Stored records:
◇ ◇ ◇ ◇ ◇ ◇ ◇

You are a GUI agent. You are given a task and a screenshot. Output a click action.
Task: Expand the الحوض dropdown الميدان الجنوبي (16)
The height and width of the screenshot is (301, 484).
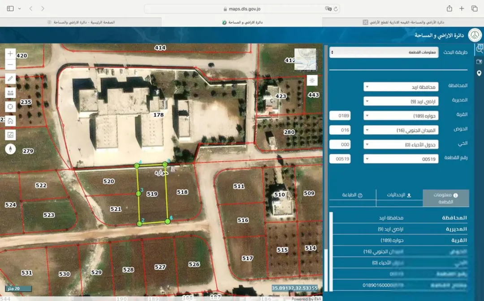(x=401, y=130)
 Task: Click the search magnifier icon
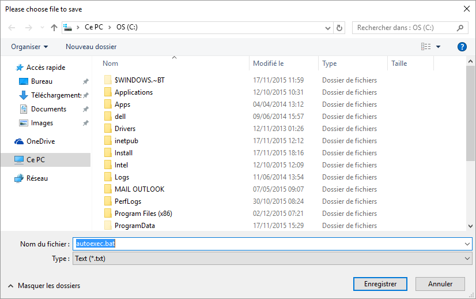coord(460,28)
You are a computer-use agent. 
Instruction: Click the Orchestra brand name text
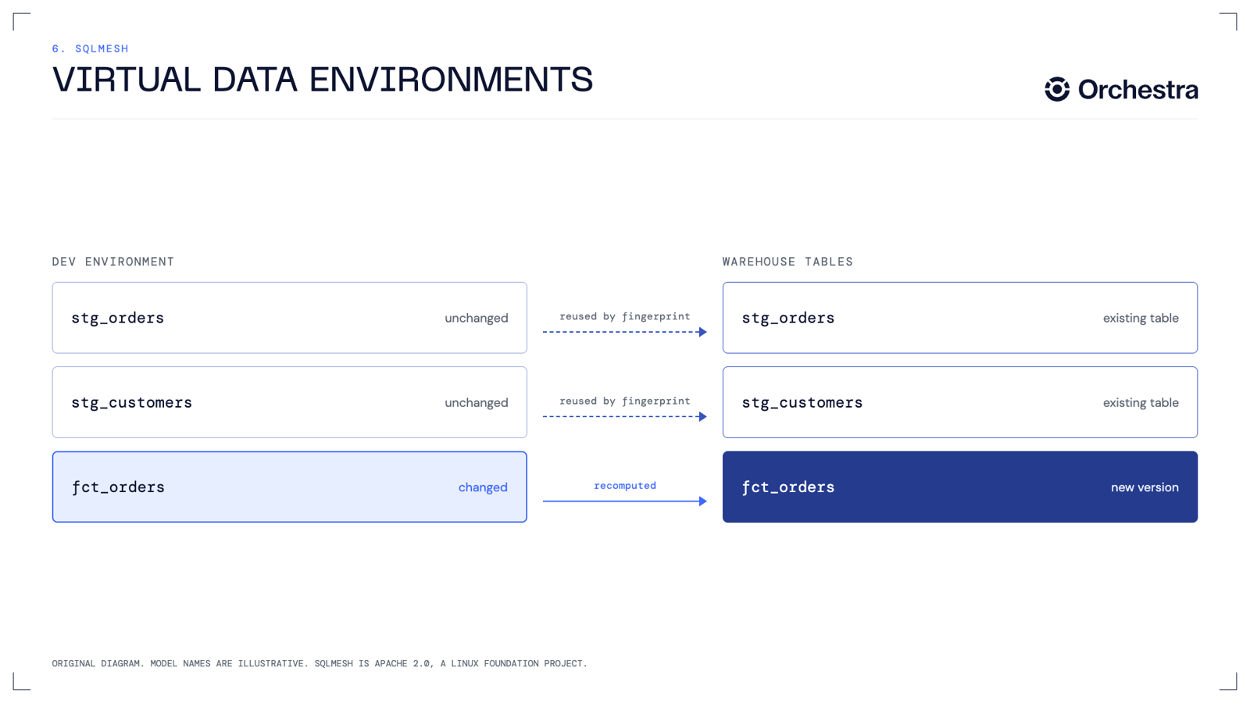coord(1138,90)
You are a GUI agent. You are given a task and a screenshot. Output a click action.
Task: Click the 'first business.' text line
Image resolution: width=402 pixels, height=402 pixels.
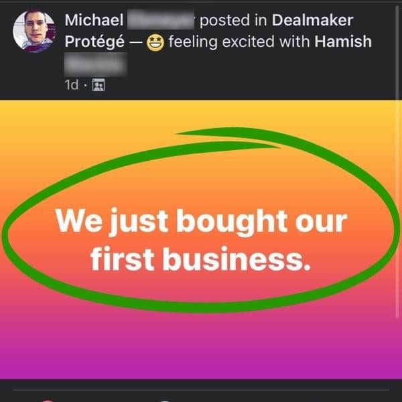coord(201,259)
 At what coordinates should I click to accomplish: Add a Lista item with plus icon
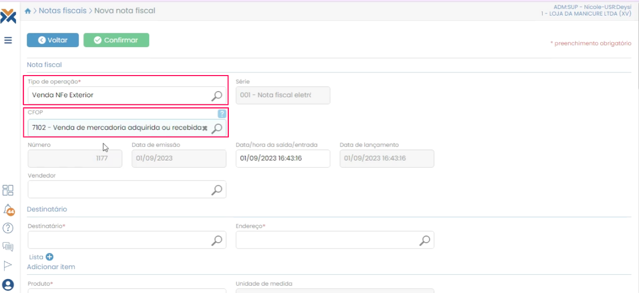pyautogui.click(x=50, y=257)
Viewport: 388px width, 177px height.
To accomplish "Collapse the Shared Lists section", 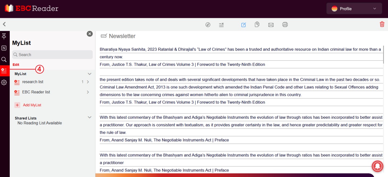I will coord(90,117).
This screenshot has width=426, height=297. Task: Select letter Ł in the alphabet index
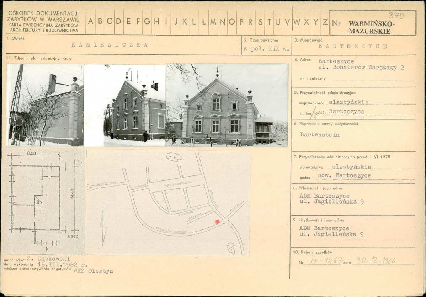tap(203, 21)
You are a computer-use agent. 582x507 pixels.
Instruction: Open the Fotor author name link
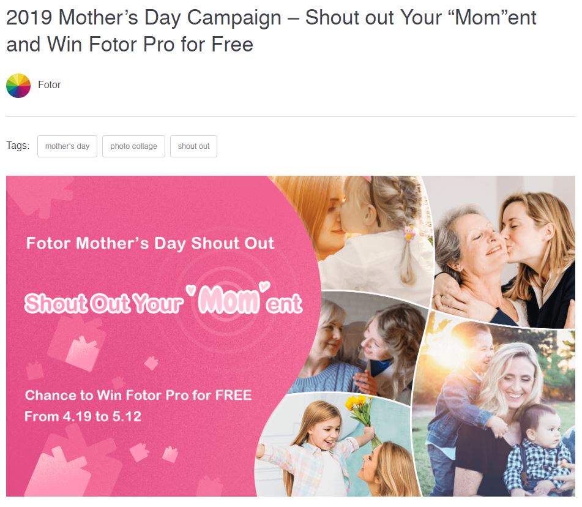point(49,85)
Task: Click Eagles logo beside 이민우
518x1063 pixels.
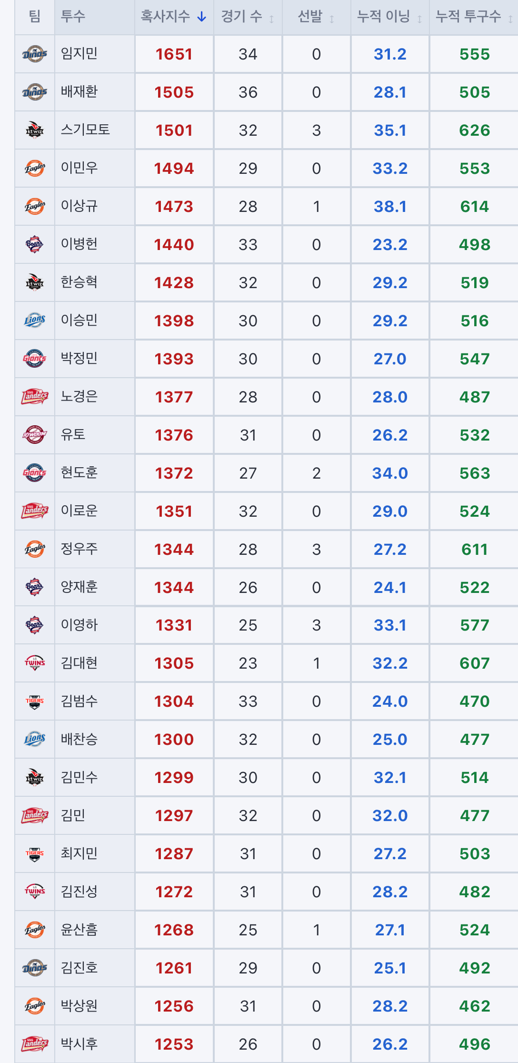Action: point(35,168)
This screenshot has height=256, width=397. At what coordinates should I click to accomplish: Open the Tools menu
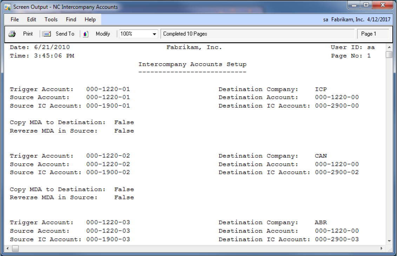(x=51, y=20)
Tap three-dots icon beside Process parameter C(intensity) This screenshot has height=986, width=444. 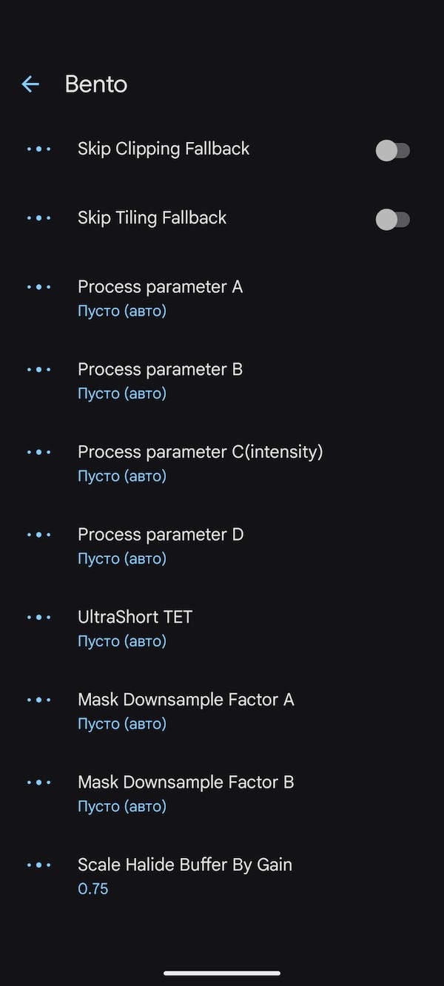point(39,452)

◇ ◇ ◇ ◇ ◇ ◇ ◇

The required answer is each line of the data in which the word "agent" appears.

You are a GUI agent. You are given a task and a screenshot. Output a click action.
You are a computer-use agent. 
You are a GUI agent. You are given a task and a screenshot. Output a click action.
You are a computer-use agent. 582x507 pixels.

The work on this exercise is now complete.